We follow with an introduction to modern Random Matrix theory and its application in statistics. Applications presented may include topics such as high-dimensional statistical inference, large covariance matrices, large-scale statistical learning through subsampling, sparsification of large matrices, principal component analysis, and dimension reduction.

We conclude with an introduction to the theory of online learning (aka. sequential prediction) to handle the situation of streaming data.

Students will use and learn about the latest computational tools to work with big and streaming data sets. Example data sets may be drawn from areas such finance, web analytics, digital marketing, and satellite imagery data.

## Learning Outcomes

Upon successful completion, students will have the knowledge and skills to:

1. Explain how statistical features of big data impact traditional statistical methods and theory;
2. Discuss Random Matrix theory and its application in statistics on large scale;
3. Summarise the theory of sequential prediction and management of streaming data; and,
4. Demonstrate the use of computational tools to work with big and streaming data sets.

## Research-Led Teaching

This course is based on recent research papers and surveys applications of random matrix theory in statistics.
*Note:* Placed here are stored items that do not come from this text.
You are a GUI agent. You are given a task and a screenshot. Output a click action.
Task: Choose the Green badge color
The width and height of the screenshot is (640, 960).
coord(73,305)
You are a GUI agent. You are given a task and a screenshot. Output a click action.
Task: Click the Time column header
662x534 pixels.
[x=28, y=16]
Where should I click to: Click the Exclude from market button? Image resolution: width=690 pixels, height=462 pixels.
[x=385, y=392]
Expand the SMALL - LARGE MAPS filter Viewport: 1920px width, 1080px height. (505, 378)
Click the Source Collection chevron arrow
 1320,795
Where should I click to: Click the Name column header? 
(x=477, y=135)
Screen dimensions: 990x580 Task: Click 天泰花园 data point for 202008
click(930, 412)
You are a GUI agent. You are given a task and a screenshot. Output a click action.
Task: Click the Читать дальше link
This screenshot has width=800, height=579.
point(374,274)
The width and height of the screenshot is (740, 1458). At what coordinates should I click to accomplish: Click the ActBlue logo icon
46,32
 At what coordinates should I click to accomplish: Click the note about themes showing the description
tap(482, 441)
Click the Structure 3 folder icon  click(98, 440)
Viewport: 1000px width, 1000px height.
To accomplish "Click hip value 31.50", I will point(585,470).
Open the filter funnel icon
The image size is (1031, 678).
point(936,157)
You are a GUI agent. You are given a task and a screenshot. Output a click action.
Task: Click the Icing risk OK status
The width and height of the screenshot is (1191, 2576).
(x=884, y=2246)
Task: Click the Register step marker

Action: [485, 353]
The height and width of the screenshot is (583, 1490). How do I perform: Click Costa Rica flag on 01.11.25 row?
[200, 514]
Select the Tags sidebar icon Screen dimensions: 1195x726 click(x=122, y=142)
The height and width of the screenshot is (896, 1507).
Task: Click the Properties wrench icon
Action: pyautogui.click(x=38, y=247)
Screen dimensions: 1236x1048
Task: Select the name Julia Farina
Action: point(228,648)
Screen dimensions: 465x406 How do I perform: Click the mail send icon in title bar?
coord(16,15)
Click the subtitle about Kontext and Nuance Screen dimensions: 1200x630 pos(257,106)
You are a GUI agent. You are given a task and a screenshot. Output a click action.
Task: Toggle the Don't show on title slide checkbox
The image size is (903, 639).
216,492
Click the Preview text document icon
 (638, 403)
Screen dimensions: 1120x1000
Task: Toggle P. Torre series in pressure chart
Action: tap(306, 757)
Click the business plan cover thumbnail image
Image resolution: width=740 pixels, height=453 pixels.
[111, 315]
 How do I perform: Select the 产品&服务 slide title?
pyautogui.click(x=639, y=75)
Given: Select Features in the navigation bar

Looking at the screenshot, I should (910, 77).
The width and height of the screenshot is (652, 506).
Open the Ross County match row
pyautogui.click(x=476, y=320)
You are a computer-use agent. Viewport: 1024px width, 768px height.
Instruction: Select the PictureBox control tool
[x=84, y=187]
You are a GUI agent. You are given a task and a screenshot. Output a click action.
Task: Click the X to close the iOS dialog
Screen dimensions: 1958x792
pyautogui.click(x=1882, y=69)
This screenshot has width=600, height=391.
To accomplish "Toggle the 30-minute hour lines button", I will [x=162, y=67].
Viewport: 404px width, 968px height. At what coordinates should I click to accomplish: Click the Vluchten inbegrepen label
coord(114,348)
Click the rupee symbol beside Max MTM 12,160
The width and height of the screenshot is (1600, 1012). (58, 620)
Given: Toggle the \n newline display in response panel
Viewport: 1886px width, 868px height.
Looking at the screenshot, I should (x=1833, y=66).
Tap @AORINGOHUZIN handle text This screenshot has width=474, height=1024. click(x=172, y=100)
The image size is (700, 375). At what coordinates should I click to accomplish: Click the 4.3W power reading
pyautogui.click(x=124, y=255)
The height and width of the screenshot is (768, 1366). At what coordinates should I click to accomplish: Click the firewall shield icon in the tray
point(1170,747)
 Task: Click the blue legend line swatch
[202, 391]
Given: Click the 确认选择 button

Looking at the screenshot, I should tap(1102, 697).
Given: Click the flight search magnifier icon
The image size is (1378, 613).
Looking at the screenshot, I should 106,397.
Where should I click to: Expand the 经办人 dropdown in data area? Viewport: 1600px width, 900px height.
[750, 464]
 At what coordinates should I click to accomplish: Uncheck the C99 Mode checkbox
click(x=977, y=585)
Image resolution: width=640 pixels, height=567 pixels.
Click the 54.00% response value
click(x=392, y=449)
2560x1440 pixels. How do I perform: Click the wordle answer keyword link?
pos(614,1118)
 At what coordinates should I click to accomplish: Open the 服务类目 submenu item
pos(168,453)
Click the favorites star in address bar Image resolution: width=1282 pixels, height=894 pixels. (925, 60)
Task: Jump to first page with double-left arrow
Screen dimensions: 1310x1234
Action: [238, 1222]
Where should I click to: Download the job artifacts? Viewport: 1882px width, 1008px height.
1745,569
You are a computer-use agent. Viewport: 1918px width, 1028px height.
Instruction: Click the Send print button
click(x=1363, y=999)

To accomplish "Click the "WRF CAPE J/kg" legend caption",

The topic is rapidly advancing and recent results may be introduced into the course as they appear in the literature.

## Examination Material or equipment

There is no final examination for this course. The final assessment is a project

## Required Resources

None. Resources (research papers, etc) and lecture notes will be provided throughout the semester.

## Staff Feedback

Students will be given feedback in the following forms in this course:
• Feedback to the whole class, to groups, to individuals, focus groups

## Student Feedback

ANU is committed to the demonstration of educational excellence and regularly seeks feedback from students. Students are encouraged to offer feedback directly to their Course Convener or through their College and Course representatives (if applicable). The feedback given in these surveys is anonymous and provides the Colleges, University Education Committee and Academic Board with opportunities to recognise excellent teaching, and opportunities for improvement. The Surveys and Evaluation website provides more information on student surveys at ANU and reports on the feedback provided on ANU courses.

## Class Schedule

Week/Session Summary of Activities Assessment
1 Introduction to the challenges of Big Data and overview of the course. Review of some prerequisite concepts.
2 Further matrix analysis, eigenvalues and eigenvectors, the multivariate normal distribution.
3 Fundamental tools for studying limiting spectral distributions, Marcenko-Pastur distributions, Fisher spectral distribution. Assignment 1 Due
4 CLT for linear spectral statistics: Introduction and integration tools.
5 Moments and statistics of the Marcenko-Pastur distribution.
6 CLT for linear spectral statistics: Sample covariance matrix, Bai and Silverstein’s CLT, CLT for random Fisher matrices. Assignment 2 Due
7 Generalised variance in higher dimensions. Assignment 3 Due
8 Multiple correlation coefficient.
9 Multivariate linear regression in the high-dimensional setting. Assignment 4 Due
10 PCA and high-dimensional spiked population models.
11 Applications and recent theoretical results.
12 Applications and recent theoretical results. Assignment 5 Due

## Tutorial Registration

There are no regular tutorials for this course.

## Assessment Summary

Assessment task Value Due Date Return of assessment Learning Outcomes
Assignment 1 20 % 09/08/2021 23/08/2021 1-4
Assignment 2 20 % 30/08/2021 13/09/2021 1-4
Assignment 3 20 % 20/09/2021 04/10/2021 1-4
Assignment 4 20 % 05/10/2021 18/10/2021 1-4
Final Project 20 % 04/11/2021 02/12/2021 1-4

* If the Due Date and Return of Assessment date are blank, see the Assessment Tab for specific Assessment Task details

## Policies

ANU has educational policies, procedures and guidelines, which are designed to ensure that staff and students are aware of the University’s academic standards, and implement them. Students are expected to have read the Academic Misconduct Rule before the commencement of their course. Other key policies and guidelines include:

## Assessment Requirements

The ANU is using Turnitin to enhance student citation and referencing techniques, and to assess assignment submissions as a component of the University's approach to managing Academic Integrity. For additional information regarding Turnitin please visit the ANU Online website Students may choose not to submit assessment items through Turnitin. In this instance you will be required to submit, alongside the assessment item itself, hard copies of all references included in the assessment item.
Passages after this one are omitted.